- **DATA SECTION**

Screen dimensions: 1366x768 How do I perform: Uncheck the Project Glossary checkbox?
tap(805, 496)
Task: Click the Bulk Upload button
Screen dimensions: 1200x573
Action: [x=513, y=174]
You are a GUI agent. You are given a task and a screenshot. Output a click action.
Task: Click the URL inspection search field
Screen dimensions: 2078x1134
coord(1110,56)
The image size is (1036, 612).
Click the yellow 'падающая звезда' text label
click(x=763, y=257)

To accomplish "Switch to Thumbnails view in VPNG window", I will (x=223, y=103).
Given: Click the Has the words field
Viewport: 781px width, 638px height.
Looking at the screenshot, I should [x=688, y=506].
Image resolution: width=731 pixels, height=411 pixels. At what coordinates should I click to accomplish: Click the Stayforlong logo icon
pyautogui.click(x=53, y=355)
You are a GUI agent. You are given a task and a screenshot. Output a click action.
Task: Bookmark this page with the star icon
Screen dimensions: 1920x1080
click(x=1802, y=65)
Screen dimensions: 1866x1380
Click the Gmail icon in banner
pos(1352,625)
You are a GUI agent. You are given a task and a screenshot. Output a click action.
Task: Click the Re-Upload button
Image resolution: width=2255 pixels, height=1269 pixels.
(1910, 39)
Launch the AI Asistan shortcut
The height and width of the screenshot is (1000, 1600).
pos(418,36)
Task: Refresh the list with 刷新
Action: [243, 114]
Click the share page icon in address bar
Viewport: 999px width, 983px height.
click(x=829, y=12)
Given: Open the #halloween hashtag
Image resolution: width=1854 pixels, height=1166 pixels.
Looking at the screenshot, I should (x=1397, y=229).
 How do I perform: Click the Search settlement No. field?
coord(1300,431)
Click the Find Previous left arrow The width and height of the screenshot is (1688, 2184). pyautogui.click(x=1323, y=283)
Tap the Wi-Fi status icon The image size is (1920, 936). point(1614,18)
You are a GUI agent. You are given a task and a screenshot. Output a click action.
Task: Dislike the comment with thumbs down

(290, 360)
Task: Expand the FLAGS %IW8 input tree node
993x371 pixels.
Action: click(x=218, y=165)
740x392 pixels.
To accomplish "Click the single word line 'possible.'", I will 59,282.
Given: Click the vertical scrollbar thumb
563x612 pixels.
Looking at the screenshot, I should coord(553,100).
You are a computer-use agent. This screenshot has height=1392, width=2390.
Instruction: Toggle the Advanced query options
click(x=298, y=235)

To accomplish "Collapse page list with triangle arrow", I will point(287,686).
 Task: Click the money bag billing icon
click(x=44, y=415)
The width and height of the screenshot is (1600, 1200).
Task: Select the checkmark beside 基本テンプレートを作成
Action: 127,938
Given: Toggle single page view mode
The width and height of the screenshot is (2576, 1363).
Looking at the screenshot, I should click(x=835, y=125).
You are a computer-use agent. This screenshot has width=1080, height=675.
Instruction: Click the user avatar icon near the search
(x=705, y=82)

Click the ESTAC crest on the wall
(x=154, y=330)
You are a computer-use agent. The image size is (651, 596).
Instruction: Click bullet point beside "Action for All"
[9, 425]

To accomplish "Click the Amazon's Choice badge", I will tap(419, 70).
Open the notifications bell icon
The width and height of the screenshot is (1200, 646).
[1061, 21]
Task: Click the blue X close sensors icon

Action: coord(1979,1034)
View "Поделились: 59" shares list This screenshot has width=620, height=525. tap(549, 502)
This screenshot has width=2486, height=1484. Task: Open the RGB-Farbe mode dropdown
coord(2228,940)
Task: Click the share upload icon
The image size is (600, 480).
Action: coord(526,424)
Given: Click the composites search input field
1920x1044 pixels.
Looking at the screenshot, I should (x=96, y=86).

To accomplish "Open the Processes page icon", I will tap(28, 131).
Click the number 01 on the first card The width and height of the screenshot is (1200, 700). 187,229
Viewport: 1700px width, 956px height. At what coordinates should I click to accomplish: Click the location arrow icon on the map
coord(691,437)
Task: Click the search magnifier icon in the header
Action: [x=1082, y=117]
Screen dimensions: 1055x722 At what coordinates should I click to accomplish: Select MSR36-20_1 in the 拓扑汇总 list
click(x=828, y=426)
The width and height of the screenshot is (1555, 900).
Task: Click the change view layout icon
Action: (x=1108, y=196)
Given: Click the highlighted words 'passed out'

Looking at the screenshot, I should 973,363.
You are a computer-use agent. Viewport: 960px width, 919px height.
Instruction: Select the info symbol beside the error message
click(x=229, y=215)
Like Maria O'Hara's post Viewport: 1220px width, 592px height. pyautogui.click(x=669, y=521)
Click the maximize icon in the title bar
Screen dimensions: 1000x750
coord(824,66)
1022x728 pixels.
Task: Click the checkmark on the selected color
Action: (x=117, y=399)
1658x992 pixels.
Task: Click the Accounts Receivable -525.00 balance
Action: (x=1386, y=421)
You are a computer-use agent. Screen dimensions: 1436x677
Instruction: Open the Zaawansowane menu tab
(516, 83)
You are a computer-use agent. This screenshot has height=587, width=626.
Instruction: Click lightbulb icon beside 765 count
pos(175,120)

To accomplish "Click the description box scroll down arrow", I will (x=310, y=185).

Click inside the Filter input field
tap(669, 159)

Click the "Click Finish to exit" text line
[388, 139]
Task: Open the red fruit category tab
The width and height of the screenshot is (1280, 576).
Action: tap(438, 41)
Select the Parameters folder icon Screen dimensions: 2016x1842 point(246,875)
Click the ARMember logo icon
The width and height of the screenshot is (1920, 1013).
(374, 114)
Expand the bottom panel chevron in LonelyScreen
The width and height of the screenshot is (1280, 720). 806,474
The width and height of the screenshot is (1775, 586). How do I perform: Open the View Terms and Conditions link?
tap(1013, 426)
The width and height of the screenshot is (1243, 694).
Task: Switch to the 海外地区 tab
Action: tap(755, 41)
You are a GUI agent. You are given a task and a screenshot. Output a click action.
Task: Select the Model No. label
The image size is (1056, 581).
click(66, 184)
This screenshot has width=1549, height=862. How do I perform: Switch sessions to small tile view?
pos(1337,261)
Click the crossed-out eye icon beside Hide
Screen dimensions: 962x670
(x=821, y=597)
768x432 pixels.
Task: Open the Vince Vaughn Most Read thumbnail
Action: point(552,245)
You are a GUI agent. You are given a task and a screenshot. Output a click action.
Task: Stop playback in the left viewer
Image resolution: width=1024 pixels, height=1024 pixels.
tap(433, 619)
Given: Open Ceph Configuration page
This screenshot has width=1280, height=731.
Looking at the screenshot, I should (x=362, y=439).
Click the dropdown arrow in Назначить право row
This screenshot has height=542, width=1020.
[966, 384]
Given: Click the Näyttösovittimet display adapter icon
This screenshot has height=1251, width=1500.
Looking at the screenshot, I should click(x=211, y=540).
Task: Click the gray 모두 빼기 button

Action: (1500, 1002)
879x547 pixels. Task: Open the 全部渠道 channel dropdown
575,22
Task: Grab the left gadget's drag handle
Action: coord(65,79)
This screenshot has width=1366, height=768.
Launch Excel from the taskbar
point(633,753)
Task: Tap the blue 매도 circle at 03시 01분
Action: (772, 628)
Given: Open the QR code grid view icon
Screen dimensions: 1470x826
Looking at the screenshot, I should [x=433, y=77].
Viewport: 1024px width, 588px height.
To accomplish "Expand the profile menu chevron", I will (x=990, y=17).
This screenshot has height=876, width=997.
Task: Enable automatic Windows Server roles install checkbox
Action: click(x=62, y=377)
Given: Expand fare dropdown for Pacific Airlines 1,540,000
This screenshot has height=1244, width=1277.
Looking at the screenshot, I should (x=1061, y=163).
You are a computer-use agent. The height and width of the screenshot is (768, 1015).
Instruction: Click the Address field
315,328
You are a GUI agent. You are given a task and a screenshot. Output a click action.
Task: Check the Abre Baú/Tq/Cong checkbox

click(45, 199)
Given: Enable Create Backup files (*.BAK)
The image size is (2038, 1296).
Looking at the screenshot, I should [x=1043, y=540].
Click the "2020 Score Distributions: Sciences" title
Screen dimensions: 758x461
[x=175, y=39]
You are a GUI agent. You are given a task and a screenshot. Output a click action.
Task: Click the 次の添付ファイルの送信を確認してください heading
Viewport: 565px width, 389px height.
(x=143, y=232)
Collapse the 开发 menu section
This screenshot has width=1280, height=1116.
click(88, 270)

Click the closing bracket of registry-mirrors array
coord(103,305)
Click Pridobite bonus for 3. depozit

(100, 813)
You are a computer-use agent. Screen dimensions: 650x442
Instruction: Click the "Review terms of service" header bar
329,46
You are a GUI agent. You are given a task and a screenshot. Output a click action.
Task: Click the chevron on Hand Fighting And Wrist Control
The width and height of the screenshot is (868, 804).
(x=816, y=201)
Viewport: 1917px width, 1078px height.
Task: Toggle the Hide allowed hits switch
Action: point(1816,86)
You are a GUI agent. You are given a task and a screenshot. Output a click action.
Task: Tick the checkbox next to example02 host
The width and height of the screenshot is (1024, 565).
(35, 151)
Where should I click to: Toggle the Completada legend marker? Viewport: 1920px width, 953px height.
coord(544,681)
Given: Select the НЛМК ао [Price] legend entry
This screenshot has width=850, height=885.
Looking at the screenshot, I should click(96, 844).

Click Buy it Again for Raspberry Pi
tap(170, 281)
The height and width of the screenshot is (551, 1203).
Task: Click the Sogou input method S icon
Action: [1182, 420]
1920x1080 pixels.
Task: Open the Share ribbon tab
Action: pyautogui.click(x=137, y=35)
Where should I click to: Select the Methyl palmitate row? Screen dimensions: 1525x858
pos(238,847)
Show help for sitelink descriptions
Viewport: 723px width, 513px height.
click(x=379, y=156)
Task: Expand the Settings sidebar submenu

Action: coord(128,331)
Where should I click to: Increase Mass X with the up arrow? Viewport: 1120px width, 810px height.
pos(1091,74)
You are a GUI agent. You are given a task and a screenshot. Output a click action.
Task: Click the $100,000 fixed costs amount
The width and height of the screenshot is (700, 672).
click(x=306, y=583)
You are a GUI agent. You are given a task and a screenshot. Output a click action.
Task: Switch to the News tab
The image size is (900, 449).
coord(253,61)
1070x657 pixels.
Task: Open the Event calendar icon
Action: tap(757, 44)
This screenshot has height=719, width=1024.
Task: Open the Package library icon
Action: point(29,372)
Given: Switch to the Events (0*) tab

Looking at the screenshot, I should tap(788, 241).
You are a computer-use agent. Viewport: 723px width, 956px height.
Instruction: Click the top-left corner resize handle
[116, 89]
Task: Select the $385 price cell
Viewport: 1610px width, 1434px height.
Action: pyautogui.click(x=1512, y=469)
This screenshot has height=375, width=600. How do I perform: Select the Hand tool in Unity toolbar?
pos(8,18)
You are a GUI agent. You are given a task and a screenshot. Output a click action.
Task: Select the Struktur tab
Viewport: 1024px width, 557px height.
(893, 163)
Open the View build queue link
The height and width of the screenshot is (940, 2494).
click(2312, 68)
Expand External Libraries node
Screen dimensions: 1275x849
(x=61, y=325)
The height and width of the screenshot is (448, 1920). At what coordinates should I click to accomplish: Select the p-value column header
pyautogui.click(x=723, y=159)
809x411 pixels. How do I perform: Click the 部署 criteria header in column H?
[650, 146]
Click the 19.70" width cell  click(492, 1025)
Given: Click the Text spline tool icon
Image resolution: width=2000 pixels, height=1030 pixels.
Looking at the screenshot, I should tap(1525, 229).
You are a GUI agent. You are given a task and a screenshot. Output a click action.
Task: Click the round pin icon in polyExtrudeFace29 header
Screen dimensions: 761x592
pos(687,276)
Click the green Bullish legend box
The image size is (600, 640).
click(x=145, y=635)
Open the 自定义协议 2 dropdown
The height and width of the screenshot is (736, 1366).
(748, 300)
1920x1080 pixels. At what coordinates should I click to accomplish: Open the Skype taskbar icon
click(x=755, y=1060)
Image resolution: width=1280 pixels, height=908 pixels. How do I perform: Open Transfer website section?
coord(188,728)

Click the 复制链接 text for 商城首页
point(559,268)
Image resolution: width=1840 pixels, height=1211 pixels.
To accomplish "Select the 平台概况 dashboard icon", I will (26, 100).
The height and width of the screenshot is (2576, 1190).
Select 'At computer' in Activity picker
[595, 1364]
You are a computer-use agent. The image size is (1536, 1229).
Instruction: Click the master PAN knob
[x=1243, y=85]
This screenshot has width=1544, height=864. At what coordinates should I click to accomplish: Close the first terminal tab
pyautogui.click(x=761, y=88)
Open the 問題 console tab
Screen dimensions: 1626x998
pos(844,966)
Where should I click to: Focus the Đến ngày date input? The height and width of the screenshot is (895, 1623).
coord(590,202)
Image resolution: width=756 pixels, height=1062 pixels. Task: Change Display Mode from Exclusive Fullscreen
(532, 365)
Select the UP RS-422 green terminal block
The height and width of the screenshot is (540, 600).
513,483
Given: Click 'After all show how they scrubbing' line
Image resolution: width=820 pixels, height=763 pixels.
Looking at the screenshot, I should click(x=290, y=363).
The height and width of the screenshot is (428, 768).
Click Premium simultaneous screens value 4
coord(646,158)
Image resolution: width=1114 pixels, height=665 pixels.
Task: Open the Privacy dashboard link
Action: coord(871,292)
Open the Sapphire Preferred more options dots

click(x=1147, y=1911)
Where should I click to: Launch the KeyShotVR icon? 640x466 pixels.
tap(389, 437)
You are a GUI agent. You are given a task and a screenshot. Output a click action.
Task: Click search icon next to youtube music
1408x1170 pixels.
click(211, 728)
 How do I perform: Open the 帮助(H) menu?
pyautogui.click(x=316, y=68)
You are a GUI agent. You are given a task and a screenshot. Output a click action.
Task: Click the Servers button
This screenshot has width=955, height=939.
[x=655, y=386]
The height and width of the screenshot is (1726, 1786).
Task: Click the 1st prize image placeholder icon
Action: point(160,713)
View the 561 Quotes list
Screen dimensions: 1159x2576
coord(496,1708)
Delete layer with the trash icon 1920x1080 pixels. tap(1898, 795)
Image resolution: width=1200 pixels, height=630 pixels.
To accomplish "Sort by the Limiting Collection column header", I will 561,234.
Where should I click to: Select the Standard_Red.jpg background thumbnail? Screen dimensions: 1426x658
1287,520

- **WHAT TO PRODUCE**
Copy out the entries word for word, starting at the line that contains "will (x=223, y=103)." and ending at the line that contains "click(x=829, y=12)", with both of those lines included.

- **RESPONSE BELOW**
To accomplish "Switch to Thumbnails view in VPNG window", I will (x=223, y=103).
Given: Click the Has the words field
Viewport: 781px width, 638px height.
Looking at the screenshot, I should [x=688, y=506].
Image resolution: width=731 pixels, height=411 pixels. At what coordinates should I click to accomplish: Click the Stayforlong logo icon
pyautogui.click(x=53, y=355)
You are a GUI agent. You are given a task and a screenshot. Output a click action.
Task: Bookmark this page with the star icon
Screen dimensions: 1920x1080
click(x=1802, y=65)
Screen dimensions: 1866x1380
Click the Gmail icon in banner
pos(1352,625)
You are a GUI agent. You are given a task and a screenshot. Output a click action.
Task: Click the Re-Upload button
Image resolution: width=2255 pixels, height=1269 pixels.
(1910, 39)
Launch the AI Asistan shortcut
The height and width of the screenshot is (1000, 1600).
pos(418,36)
Task: Refresh the list with 刷新
Action: [243, 114]
Click the share page icon in address bar
Viewport: 999px width, 983px height.
click(x=829, y=12)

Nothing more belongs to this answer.